*WRITTEN TASK:* Please reproduce word for word the rows that begin at the line containing "This screenshot has width=952, height=1232." and stop after the line containing "pyautogui.click(x=430, y=243)".

*DATASET EXTRACT:*
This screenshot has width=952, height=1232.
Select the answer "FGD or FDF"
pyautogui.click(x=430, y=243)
==
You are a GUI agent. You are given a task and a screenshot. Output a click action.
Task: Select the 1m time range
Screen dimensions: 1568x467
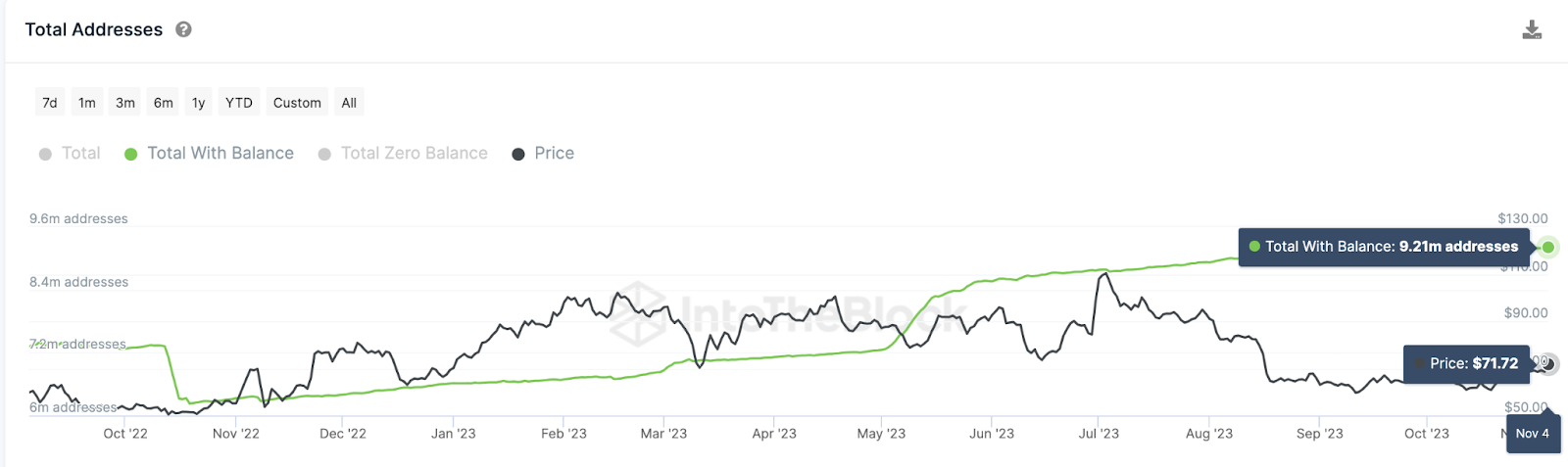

*WRITTEN ANSWER:*
This screenshot has width=952, height=1232.
Select the answer "FGD or FDF"
pyautogui.click(x=430, y=243)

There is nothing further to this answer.